Probably this was the moment of highest knowledge that a
scholar could ever reach. He had under his eyes the whole
educational staff of the Government at a time when the Government
had just reached the heights of highest activity and influence.
Since 1860, education had done its worst, under the greatest
masters and at enormous expense to the world, to train these two
minds to catch and comprehend every spring of international
action, not to speak of personal influence; and the entire
machinery of politics in several great countries had little to do
but supply the last and best information. Education could be
carried no further.
With its effects on Hay, Adams had nothing to do; but its
effects on himself were grotesque. Never had the proportions of
his ignorance looked so appalling.

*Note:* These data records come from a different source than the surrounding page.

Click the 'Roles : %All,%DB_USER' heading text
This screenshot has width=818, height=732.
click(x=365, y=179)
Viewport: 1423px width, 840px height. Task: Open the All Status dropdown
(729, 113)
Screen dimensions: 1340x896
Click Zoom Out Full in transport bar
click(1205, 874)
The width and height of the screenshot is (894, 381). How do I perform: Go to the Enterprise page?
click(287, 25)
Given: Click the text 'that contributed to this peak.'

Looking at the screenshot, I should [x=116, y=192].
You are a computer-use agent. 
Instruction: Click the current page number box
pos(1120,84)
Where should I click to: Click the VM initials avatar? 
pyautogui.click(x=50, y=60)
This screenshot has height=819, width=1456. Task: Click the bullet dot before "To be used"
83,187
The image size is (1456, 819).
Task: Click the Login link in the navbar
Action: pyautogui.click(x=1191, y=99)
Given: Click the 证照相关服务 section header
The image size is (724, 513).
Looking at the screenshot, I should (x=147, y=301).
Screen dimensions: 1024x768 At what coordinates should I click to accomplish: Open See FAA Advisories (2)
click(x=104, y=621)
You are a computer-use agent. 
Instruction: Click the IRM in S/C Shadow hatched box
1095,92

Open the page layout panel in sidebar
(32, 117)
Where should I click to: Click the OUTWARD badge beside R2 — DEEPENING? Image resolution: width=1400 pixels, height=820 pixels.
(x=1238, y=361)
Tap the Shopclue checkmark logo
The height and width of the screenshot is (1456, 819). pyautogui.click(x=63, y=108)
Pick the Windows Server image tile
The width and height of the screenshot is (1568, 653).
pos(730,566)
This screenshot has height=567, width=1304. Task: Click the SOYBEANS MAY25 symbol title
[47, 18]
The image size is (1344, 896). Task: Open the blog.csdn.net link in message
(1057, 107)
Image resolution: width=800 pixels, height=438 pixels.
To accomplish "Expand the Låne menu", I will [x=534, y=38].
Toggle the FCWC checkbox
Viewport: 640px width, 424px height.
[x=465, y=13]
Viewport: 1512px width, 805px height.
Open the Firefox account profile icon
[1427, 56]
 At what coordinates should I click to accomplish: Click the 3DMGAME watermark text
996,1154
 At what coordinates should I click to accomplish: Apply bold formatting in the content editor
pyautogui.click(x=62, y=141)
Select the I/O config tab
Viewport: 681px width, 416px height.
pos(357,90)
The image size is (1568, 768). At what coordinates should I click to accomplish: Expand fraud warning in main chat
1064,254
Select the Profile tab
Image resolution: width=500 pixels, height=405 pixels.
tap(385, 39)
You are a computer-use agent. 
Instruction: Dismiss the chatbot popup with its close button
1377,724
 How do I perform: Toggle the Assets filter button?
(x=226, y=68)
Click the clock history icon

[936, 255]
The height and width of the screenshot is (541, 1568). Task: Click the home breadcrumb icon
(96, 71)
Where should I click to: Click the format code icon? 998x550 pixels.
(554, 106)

He seemed to know nothing --
to be groping in darkness -- to be falling forever in space; and
the worst depth consisted in the assurance, incredible as it
seemed, that no one knew more. He had, at least, the mechanical
assurance of certain values to guide him -- like the relative
intensities of his Coal-powers, and relative inertia of his
Gun-powers -- but he conceived that had he known, besides the
mechanics, every relative value of persons, as well as he knew
the inmost thoughts of his own Government -- had the Czar and the
Kaiser and the Mikado turned schoolmasters, like Hay, and taught
him all they knew, he would still have known nothing.